For a particular point in time one can calculate the proper acceleration but in case of a constant proper acceleration the coordinate acceleration is decreasing.

 

[JesseM]

That is fine JesseM and that formula works for a constant coordinate acceleration. But how do you propose to get from your construction to the principal question?

For a particular point in time one can calculate the proper acceleration but in case of a constant proper acceleration the coordinate acceleration is decreasing.

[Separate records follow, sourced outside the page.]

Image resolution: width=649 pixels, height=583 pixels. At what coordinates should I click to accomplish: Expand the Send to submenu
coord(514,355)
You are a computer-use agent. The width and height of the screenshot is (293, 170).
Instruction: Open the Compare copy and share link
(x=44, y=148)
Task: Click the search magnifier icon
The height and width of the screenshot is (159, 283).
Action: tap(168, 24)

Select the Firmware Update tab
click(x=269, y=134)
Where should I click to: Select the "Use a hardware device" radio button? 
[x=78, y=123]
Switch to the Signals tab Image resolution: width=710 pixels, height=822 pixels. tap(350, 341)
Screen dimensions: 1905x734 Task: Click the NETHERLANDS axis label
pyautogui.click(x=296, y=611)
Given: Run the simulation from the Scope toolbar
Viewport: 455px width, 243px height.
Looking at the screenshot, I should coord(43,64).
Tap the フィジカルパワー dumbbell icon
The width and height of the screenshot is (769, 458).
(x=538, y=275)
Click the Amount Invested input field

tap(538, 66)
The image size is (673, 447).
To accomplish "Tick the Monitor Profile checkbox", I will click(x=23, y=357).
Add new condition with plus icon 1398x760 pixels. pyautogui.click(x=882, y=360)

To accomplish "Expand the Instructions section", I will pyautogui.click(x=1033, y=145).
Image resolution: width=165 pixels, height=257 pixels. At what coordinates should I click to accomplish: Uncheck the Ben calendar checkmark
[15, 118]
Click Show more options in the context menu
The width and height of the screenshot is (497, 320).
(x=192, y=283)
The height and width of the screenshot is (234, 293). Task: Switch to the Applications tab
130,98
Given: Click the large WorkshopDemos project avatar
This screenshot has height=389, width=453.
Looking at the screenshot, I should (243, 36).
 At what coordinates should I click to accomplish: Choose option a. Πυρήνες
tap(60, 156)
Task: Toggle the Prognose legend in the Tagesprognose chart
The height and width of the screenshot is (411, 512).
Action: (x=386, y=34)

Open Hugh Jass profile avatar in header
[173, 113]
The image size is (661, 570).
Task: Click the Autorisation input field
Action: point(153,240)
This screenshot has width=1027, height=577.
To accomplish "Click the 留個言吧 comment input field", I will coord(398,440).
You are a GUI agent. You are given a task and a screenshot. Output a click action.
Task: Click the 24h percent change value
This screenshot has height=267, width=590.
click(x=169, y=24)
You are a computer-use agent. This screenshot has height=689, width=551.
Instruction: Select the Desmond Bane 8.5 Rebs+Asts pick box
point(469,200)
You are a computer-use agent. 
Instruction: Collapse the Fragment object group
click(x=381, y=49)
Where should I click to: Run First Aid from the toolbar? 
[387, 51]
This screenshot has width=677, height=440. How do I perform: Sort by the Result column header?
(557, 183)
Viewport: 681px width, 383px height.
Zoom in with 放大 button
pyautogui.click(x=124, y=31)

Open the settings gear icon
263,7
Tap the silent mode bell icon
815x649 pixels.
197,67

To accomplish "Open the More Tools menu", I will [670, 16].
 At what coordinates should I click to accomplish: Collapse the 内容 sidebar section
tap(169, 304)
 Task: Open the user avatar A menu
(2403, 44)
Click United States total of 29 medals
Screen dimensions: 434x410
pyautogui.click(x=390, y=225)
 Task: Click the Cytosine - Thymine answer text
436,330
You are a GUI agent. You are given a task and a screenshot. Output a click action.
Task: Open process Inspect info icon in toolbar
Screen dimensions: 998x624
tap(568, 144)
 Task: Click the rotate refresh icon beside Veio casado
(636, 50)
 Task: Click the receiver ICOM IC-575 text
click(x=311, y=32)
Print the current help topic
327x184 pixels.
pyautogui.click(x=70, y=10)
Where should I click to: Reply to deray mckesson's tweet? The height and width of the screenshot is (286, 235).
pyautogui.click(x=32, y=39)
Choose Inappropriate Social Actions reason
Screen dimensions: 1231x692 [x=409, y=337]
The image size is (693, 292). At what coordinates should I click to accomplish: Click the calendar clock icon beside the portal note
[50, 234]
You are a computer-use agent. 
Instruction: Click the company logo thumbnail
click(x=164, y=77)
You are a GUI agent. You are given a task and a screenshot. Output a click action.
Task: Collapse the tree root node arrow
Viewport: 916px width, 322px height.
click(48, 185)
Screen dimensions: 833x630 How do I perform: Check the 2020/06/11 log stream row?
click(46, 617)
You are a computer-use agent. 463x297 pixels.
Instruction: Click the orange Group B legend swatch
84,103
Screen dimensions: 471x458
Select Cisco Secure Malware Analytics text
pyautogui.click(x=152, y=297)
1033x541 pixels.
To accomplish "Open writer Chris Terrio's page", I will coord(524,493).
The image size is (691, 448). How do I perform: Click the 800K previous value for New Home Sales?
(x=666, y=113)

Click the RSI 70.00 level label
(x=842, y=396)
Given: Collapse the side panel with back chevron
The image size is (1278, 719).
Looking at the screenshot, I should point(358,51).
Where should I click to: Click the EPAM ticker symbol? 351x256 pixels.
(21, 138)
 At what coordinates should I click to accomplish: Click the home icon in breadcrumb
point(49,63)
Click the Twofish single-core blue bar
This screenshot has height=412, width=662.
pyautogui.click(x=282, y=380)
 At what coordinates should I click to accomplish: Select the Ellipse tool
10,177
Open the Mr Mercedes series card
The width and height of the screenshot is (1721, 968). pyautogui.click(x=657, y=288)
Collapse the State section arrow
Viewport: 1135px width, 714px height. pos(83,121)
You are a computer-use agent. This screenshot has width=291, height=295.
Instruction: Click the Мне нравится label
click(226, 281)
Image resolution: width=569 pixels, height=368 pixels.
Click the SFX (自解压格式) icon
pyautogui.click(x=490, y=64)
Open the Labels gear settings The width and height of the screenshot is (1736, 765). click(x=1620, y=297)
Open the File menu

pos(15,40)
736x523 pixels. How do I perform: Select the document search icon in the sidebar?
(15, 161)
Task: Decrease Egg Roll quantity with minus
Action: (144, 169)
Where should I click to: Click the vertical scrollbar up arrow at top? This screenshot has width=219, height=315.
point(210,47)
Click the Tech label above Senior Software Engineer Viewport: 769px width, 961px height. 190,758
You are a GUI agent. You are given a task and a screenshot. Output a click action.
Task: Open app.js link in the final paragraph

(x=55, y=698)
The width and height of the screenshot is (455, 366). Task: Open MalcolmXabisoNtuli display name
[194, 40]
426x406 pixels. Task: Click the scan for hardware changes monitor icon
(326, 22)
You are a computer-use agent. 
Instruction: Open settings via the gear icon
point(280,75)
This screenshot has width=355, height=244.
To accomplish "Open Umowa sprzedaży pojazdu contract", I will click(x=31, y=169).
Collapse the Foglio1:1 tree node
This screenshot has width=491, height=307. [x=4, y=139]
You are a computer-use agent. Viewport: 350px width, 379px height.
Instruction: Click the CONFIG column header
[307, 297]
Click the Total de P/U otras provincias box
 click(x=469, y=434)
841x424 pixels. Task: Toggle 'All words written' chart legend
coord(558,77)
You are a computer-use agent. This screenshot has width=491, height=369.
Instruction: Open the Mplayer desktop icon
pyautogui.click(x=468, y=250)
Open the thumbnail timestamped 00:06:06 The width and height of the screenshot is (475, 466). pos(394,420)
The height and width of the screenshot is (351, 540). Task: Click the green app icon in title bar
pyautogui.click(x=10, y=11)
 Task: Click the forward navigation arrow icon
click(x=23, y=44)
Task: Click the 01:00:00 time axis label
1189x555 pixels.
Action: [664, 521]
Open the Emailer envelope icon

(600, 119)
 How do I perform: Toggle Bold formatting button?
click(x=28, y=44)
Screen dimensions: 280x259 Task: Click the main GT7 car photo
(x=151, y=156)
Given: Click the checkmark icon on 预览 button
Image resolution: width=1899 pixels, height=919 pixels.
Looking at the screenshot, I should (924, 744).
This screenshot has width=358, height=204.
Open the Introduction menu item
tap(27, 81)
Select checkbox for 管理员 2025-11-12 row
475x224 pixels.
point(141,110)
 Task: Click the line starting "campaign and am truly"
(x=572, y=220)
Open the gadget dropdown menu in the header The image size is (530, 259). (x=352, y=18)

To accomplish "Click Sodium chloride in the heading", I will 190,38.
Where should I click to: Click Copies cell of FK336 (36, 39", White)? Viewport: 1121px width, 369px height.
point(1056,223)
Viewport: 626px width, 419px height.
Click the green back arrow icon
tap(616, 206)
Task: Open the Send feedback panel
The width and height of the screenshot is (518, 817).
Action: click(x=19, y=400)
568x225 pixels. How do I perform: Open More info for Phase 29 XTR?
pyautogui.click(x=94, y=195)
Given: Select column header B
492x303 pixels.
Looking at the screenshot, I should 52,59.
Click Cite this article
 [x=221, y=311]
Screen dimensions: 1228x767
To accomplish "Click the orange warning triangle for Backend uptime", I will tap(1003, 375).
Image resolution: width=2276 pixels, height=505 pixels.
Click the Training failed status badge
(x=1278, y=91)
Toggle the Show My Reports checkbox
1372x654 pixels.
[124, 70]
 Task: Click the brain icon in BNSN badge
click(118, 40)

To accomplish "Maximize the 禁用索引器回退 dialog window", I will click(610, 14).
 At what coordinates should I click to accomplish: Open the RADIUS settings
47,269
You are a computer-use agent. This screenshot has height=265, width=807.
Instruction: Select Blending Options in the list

In your OP you didn't say you wanted only proper acceleration, you said "how do we express the acceleration (either proper or coordinate) in terms of an increase of the rate?" My derivation doesn't make any assumption of constant coordinate acceleration, it will work fine for varying coordinate acceleration too. And as you can see from this textbook, the relation between proper acceleration a and coordinate acceleration dv/dt, $$a = \frac{1}{(1 - v^2/c^2)^{3/2}} dv/dt$$ holds generally, it doesn't depend on the assumption of constant proper acceleration. Since I was deriving the acceleration by assuming a velocity of $$c \frac{P_s - P_r}{P_s + P_r}$$ at the first midpoint A and a velocity of $$c \frac{P_s - P'_r}{P_s + P'_r}$$ at the second midpoint B, I think it should work to plug in an average velocity of $$c/2 ( \frac{P_s - P_r}{P_s + P_r} + \frac{P_s - P'_r}{P_s + P'_r})$$ into the formula, so the whole formula for proper acceleration would be:

$$\frac{4c}{(1 - (1/4)( \frac{P_s - P_r}{P_s + P_r} + \frac{P_s - P'_r}{P_s + P'_r})^2 )^{3/2}}* ( \frac{P_s - P'_r}{P_s + P'_r} - \frac{P_s - P_r}{P_s + P_r}) / (2P_s + P_r + P'_r)$$

Of course this would only give an approximate value, but in the limit as the time period between signals approached zero I'd expect this to approach the exact value of the object's proper acceleration at the moment the 2nd signal hit the object (if you want to do a numerical example, pick a time between signals that is very small compared to the magnitude of the acceleration in units where c=1, as I did in mine where the coordinate acceleration was 0.5 light-years/year² and the time between sending successive signals was 0.0001 years)